「そんなことはない」とすぐにシオンが言う。


「危ないとお前が気づいたから、リコリスは無事だった」


「その通りですわ」と王女は一歩前に出てリルに言う。


「貴女がいなければ、わたくしはバーキット伯爵に毒殺されていました。貴女は命の恩人ですわ」


「何か褒美をとらせてはどうでしょうか」と王女はシオンに言う。


「確かにな。第一王女のリコリスを毒殺から救った功績は何より大きい。
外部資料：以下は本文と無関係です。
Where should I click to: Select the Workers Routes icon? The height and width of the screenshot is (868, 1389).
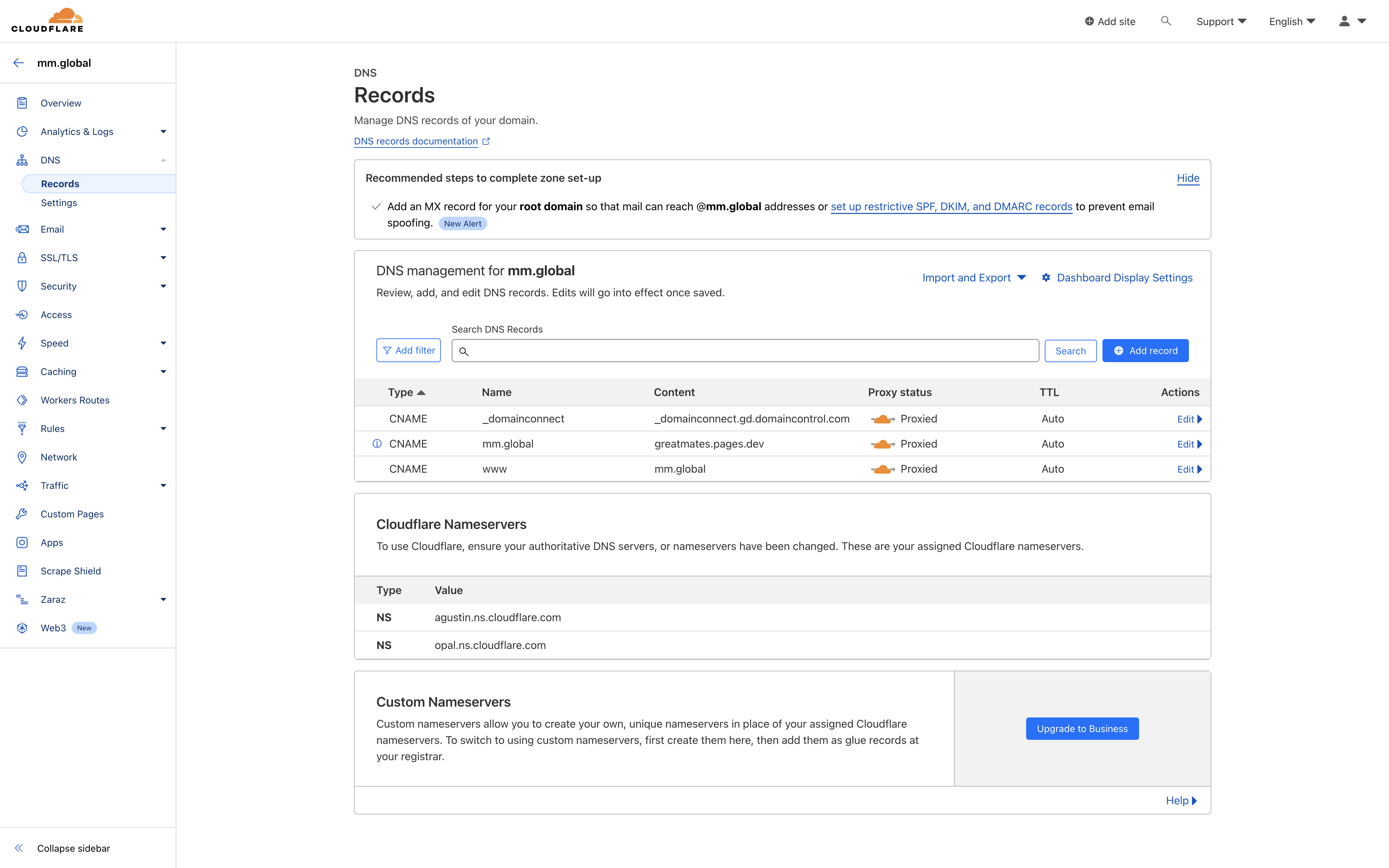22,399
相応の褒美があって当然だ」


いつもはぶっきらぼうなシオンがリルの目を真っ直ぐ見つめている。

その美しい紫色の瞳に吸い込まれてしまいそうで、リルの思考は完全に停止してしまいそうだった。


「何か望みはあるか?何でも叶えるぞ」


そうは言われても、リルには望みなんて一つしかない。

それはペンダントの男の子と再び出会うことだが、それは叶えてもらうものではなく自分で叶えたいものだ。

それ以外に望みなんて、と思ったがふっとひとつ思い浮かんだ。


「何でもいいんですか?」

「ああ」


シオンの言葉を聞いたリルは「じゃあ」と拳を握りしめた。